DISCLAIMER: NOT TAX ADVISE. CONSULT A CPA.
Do you know how much tax you need to pay? Many musicians are unaware of the tax implications that come with running their own business, and end up paying more than necessary. This blog post will discuss some strategies for reducing your taxes as an artist or entrepreneur. These strategies include filing a Schedule C (instead of a Schedule A), claiming certain deductions, and taking advantage of any benefits offered by the IRS.
Filing a Schedule C: When you file a Schedule C, you are declaring your business as an official entity. This can be helpful when it comes time to pay taxes, as the IRS will see your business as its own separate entity. This also means that you will need to keep track of all your income and expenses separately from your personal income. If you are receiving any support from your family or spouse for this business, it will be important to account for that properly so as not to create unnecessary confusion with the tax man!
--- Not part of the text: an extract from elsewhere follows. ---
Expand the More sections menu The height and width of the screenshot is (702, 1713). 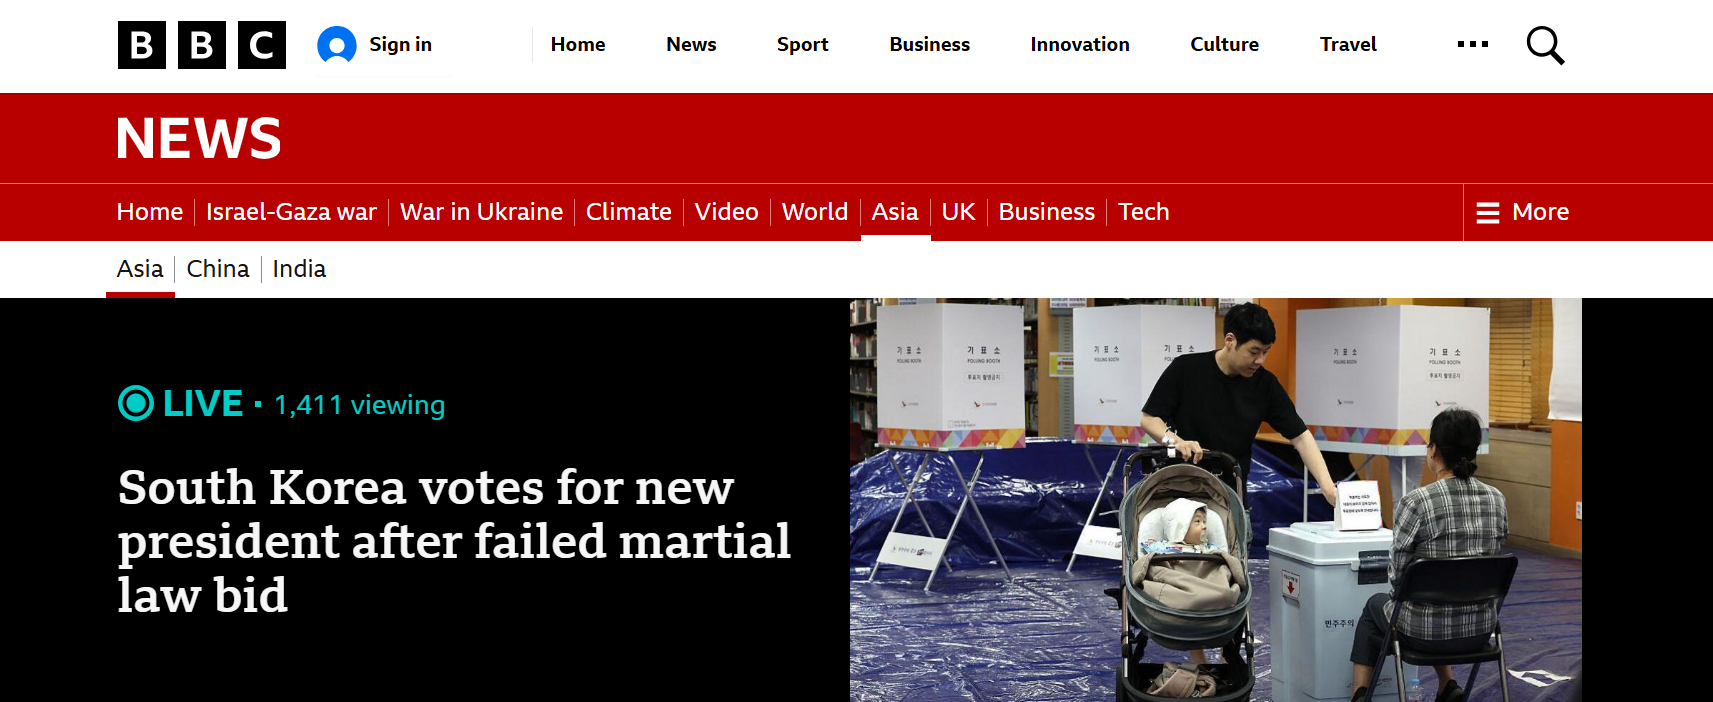pos(1523,212)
Claiming deductions: Artists can deduct their supplies like canvases and paint when filing taxes (as long as they were used exclusively in an art-related business). You can also deduct the cost of advertising, promotion, and even travel expenses related to your work. When it comes time to file your taxes, be sure to consult the IRS website or a tax specialist in order to find out which deductions you are eligible for.
Taking advantage of benefits: The government offers a few helpful tax benefits that you might be eligible for, such as the Lifetime Learning Credit or American Opportunity Tax Credit. The government also offers a few helpful business-specific tax deductions and credits like Section 179, which allows artists to deduct up to $500k in equipment costs. Be sure to consult your accountant when it comes time to file taxes!